→ **ASSIGNMENT**
Only the text belongs in the copy: repeat each record exactly, without pictures.
╭─ THE DATA
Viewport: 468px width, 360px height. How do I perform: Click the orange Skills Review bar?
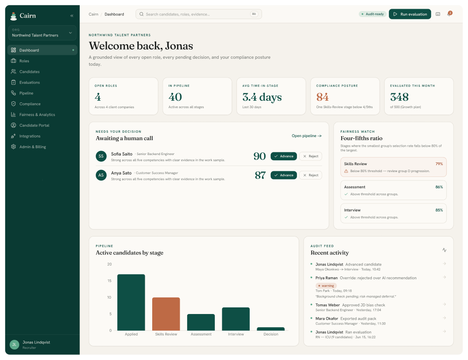click(x=166, y=314)
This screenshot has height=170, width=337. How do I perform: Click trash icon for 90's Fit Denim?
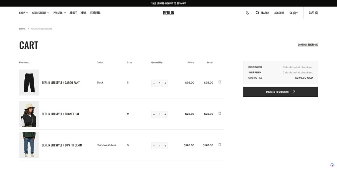pyautogui.click(x=220, y=145)
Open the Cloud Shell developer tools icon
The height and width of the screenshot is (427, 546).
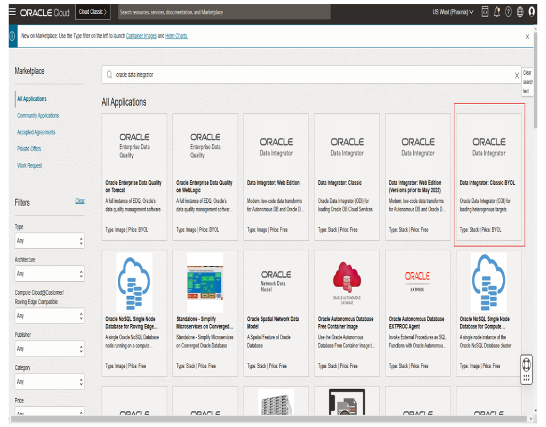coord(485,12)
╰─
→ **FINISHED TASK**
Viewport: 468px width, 360px height. How do I perform: Click the orange Skills Review bar?
click(x=166, y=314)
This screenshot has height=170, width=337. How do I perform: Click trash icon for 90's Fit Denim?
pyautogui.click(x=220, y=145)
Open the Cloud Shell developer tools icon
The height and width of the screenshot is (427, 546).
coord(485,12)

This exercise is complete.